Propylthiouracil-related Toxic Hepatitis: Impact of Silent Cases.

Liver is the main organ which can metabolize many drugs or chemical agents. Toxic events developed by drugs are one of the most common causes of liver damage. Toxic hepatitis can be encountered in different clinical situations, such as acute hepatitis, fulminant hepatitis chronic hepatitis or cirrhosis. We aimed to report a case of asymptomatic toxic hepatitis in a patient taking propylthiouracil (PTU). A 38 years old female patient admitted to hospital complained of fatigue. She had no special medical history except Graves' disease. She had been taking PTU 300 mg/day for 1 month. She had no history of another medication, eating mushroom, alcohol consumption, traveling, family history of liver disease. Her physical examination was normal. Laboratory analysis revealed that alanine aminotransferase-543 U/L, aspartate aminotransferase-227 U/L, gamma glutamyl transferase-66 U/L and alkaline phosphatase-136 U/L. Serum levels of bilirubin and albumin, INR, complete blood count and thyroid function tests were all normal. She had normal liver function test (LFT) before using PTU. Propylthiouracil was discontinued and she was given methimazole. She was examined for the etiology of abnormal LFT, but no specific etiology could be recorded. She was thought to have toxic hepatitis related to PTU. In her follow-up LFT has turned to normal level (Table 1). HOW TO CITE THIS ARTICLE: Eser M, Basyigit S, Eser M, Nazligul Y. Propylthiouracil-related Toxic Hepatitis: Impact of Silent Cases. Euroasian J Hepato-Gastroenterol 2015;5(2):134-135.

Dear Editor,

Liver is the main organ which can metabolize many drugs or chemical agents. Toxic events developed by drugs are one of the most common causes of liver damage. Toxic hepatitis can be encountered in different clinical situations, such as acute hepatitis, fulminant hepatitis chronic hepatitis or cirrhosis. We aimed to report a case of asymptomatic toxic hepatitis in a patient taking propylthiouracil (PTU). A 38 years old female patient admitted to hospital complained of fatigue. She had no special medical history except Graves’ disease. She had been taking PTU 300 mg/day for 1 month. She had no history of another medication, eating mushroom, alcohol consumption, traveling, family history of liver disease. Her physical examination was normal. Laboratory analysis revealed that alanine aminotransferase—543 U/L, aspartate aminotransferase—227 U/L, gamma glutamyl transferase—66 U/L and alkaline phosphatase—136 U/L. Serum levels of bilirubin and albumin, INR, complete blood count and thyroid function tests were all normal. She had normal liver function test (LFT) before using PTU. Propylthiouracil was discontinued and she was given methimazole. She was examined for the etiology of abnormal LFT, but no specific etiology could be recorded. She was thought to have toxic hepatitis related to PTU. In her follow-up LFT has turned to normal level (Table 1).
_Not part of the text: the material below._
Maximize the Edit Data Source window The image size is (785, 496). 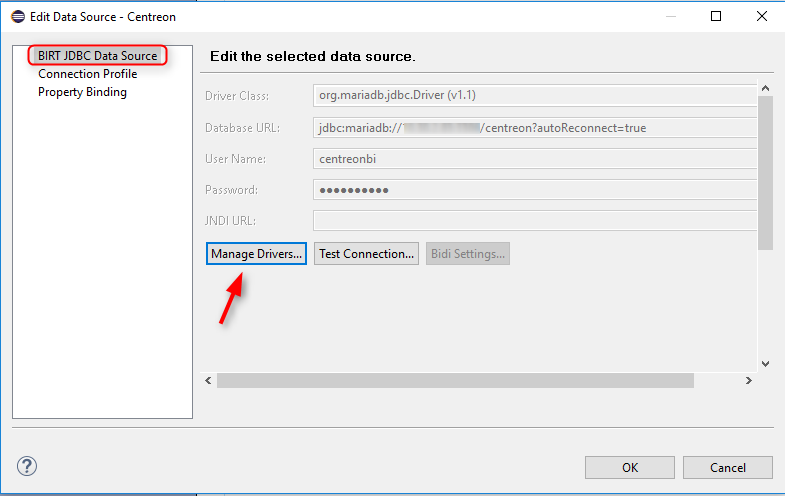click(x=716, y=17)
Table 1: Laboratory data of patients during the follow-up

		ALT(U/L)		AST(U/L)
At the time of admission		575		253
Day 1		465		190
Day 5		233		77
Day 15		136		51
Day 25		35		47

Abbrevations: ALT: Alanine aminotransferase; AST: Aspartate aminotransferase.
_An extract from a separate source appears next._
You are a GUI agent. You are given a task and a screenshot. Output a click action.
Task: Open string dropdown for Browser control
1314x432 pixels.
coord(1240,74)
Propylthiouracil is an antithyroid agent that has been used for treatment of hyperthyroidism since 1940. Hepatotoxicity is the well known side effect of PTU. Severe liver damage is rare but life-threatening. The estimated incidence of PTU-related acute liver damage is 10%, fulminant hepatic failure is 1% in US. Mortality rate of acute liver failure related with PTU has been reported as high as 25%.[1]

Although idiosyncrasy or immunological mechanisms are hold responsible for pathogenesis, the exact mechanism is unrecognized. Propylthiouracil-induced acute liver failure may develop at any age. Two-third of them are women because of Graves’ disease is dominant in women.[2]
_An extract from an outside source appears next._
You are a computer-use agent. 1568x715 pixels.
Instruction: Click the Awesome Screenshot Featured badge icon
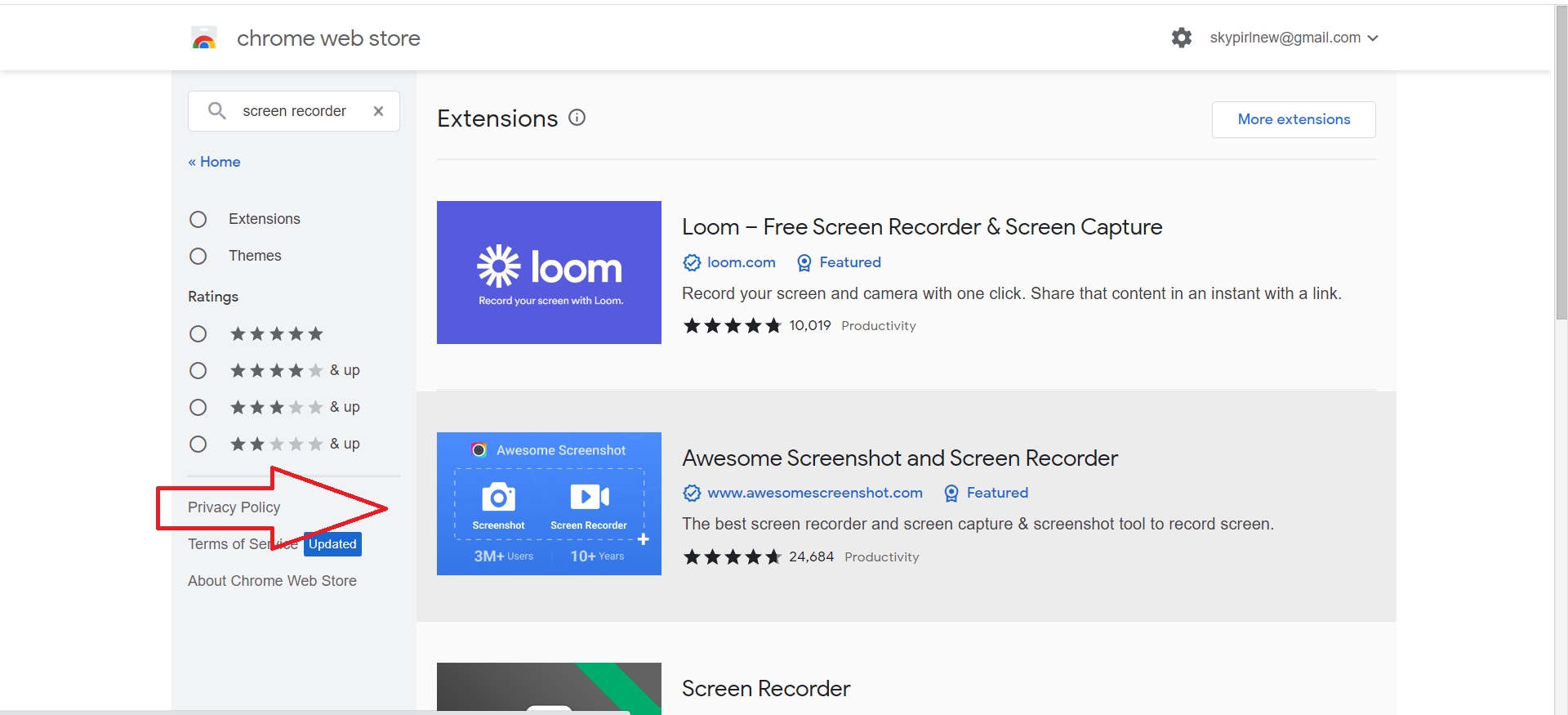click(951, 493)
There is no defined risk factor for developing hepa-totoxicity. It is independent from duration of treatment. The liver function tests are normalized in most patients between 16 and 145 days after discontinuation of PTU. But liver damage can also be irreversible in some cases.[2] There is also no estimated prognostic factor for assessing hepa-totoxicity. The simple way to prevent dramatic clinical conditions is monitoring the LFT and discontinuing the treatment when the hepatotoxicity is detected. Although the current guideline for treatment of hyperthyroidism suggests that patients should have a baseline LFT prior to anti-thyroid treatment, it does not recommend periodic LFT monitarization during treatment.[3] Propylthiouracil induced liver failure presenting with obvious clinical signs has been highlighted in the literature repeatedly. The present case represents a PTU-related asymptomatic acute liver damage and support the significance of LFT moni-torization to detect liver damage and to reduce fatality.